====== Dataset extract ======
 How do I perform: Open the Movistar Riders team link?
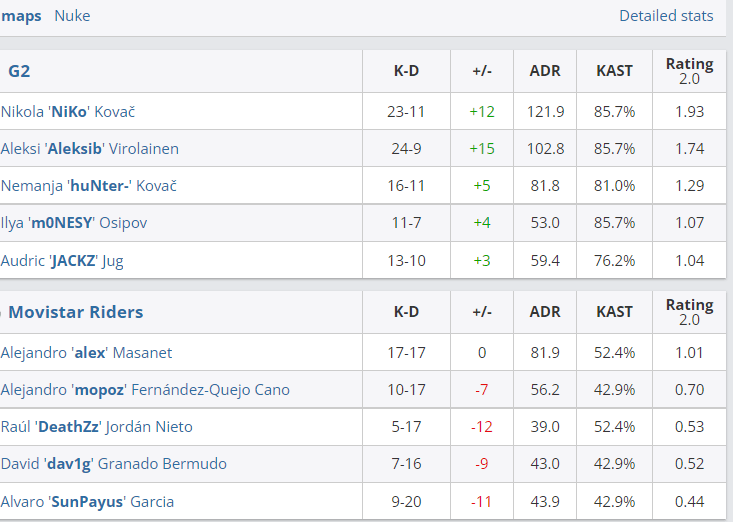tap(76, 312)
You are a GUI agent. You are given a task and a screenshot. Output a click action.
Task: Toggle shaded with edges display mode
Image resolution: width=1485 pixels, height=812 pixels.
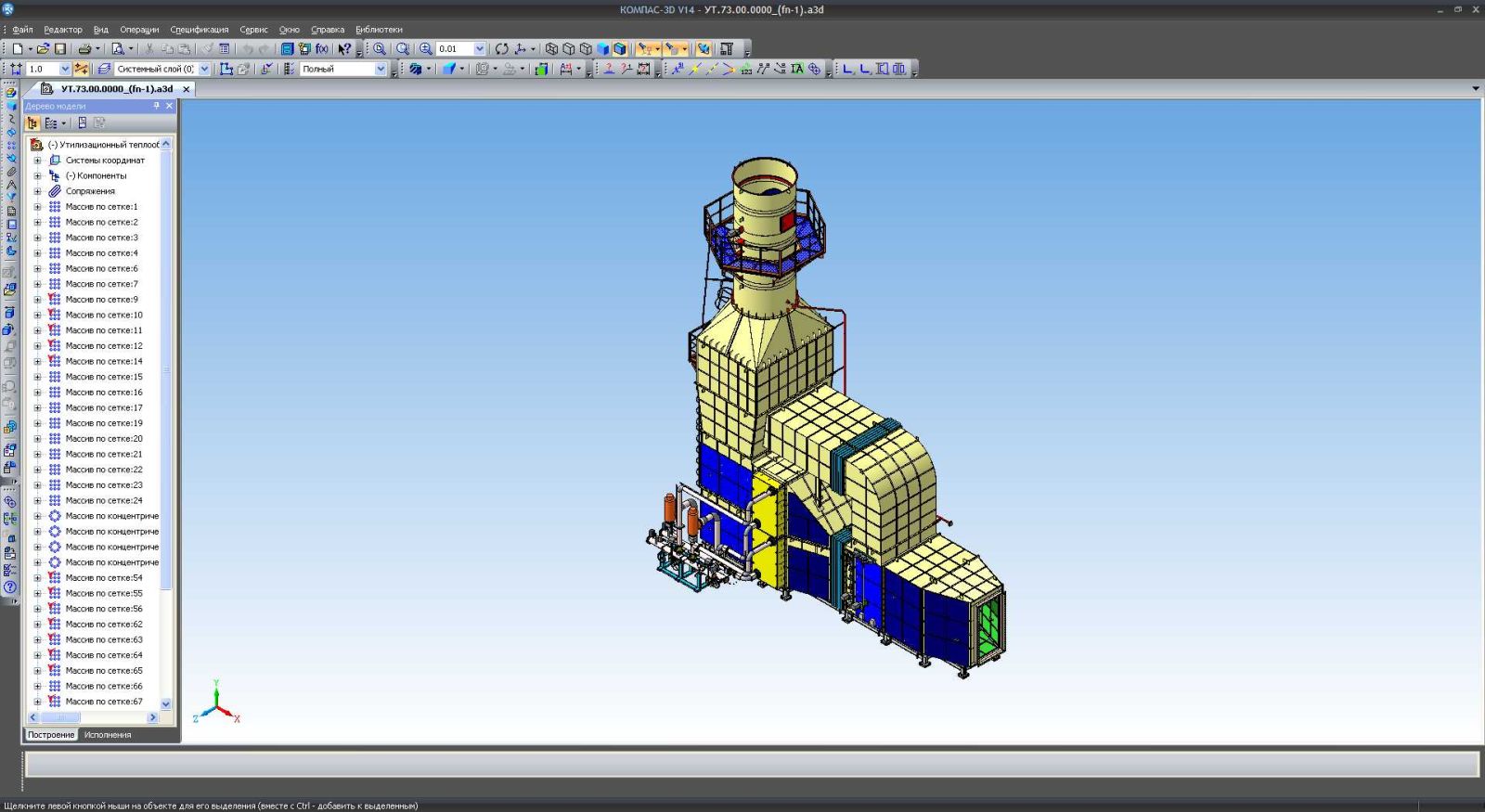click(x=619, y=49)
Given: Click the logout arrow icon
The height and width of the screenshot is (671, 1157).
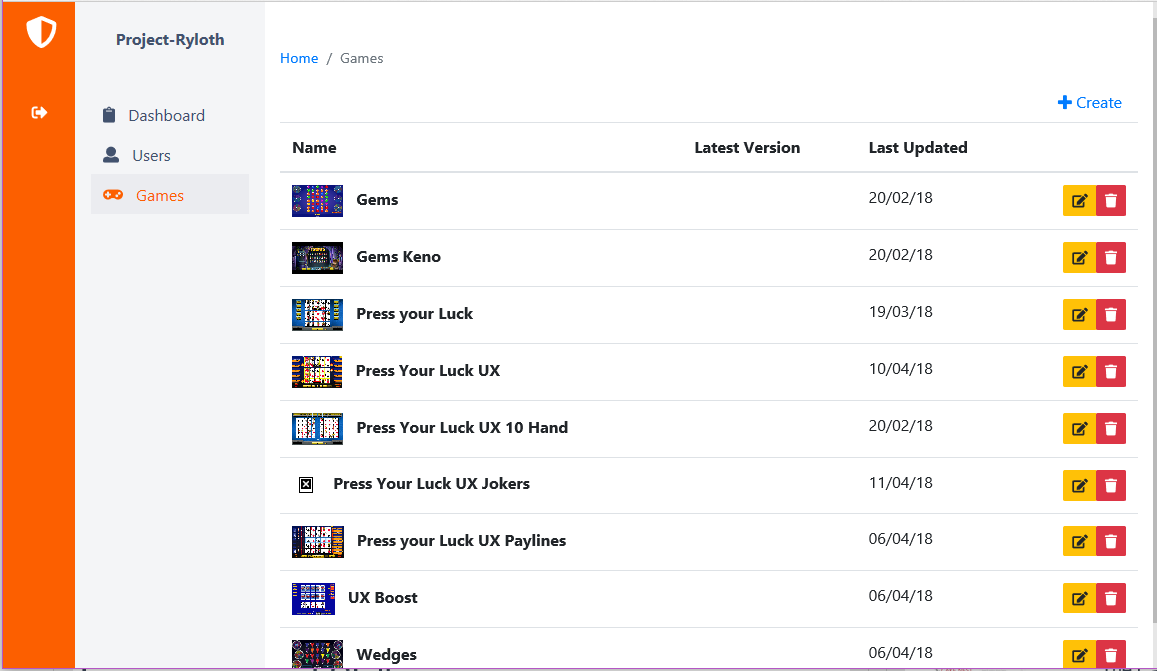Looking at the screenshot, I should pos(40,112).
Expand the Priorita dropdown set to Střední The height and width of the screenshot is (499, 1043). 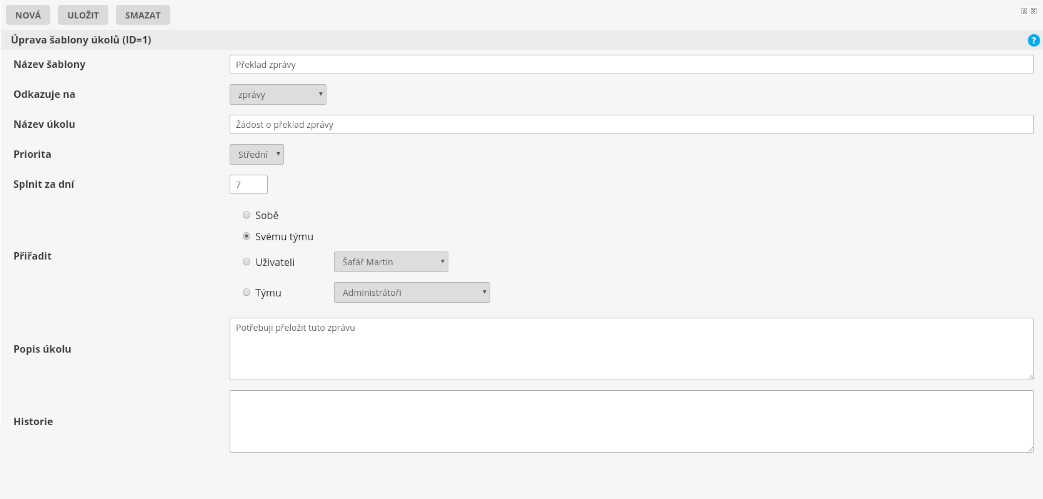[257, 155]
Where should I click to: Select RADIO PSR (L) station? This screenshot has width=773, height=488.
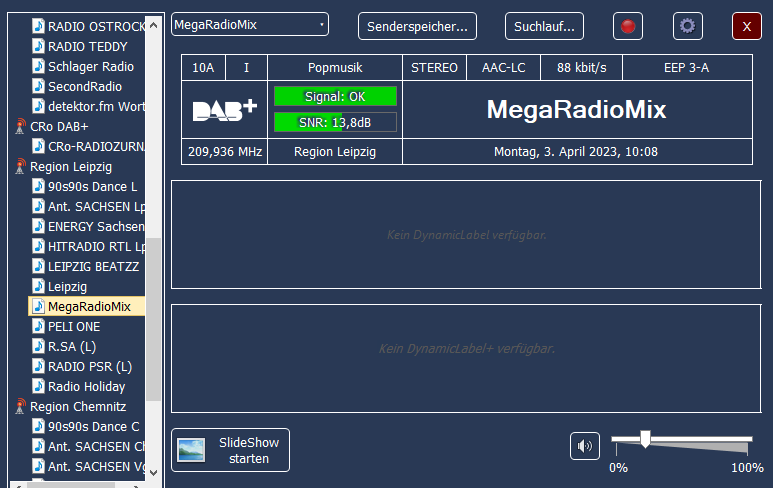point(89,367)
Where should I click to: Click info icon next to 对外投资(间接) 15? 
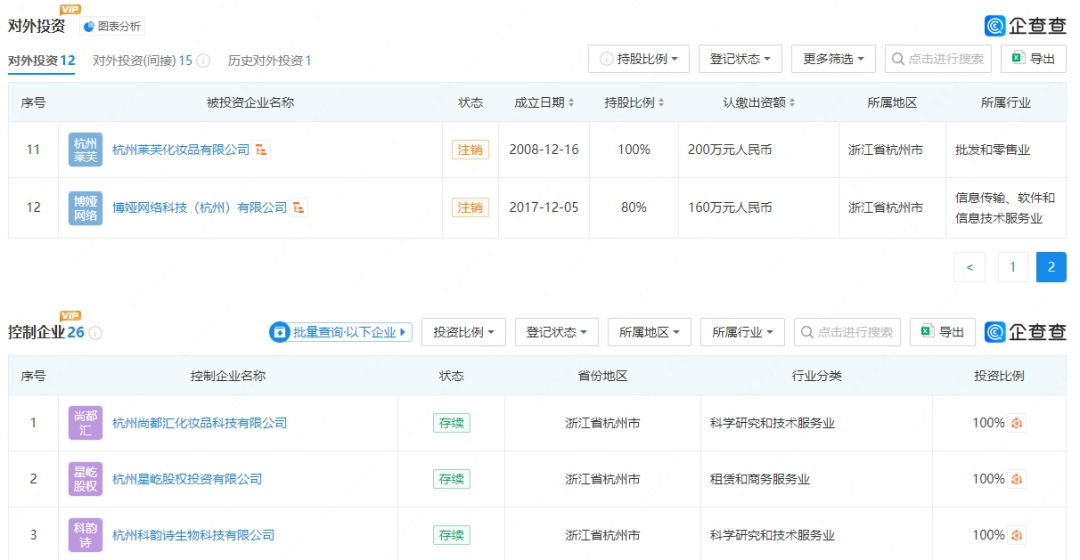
======
What you should do:
Repeat the records from the line containing "Where should I click to: Select" through the end of the records, both ends included. Leave the pictures out of your answer.

Solution for this exercise:
Where should I click to: Select RADIO PSR (L) station? This screenshot has width=773, height=488.
point(89,367)
Where should I click to: Click info icon next to 对外投资(间接) 15? 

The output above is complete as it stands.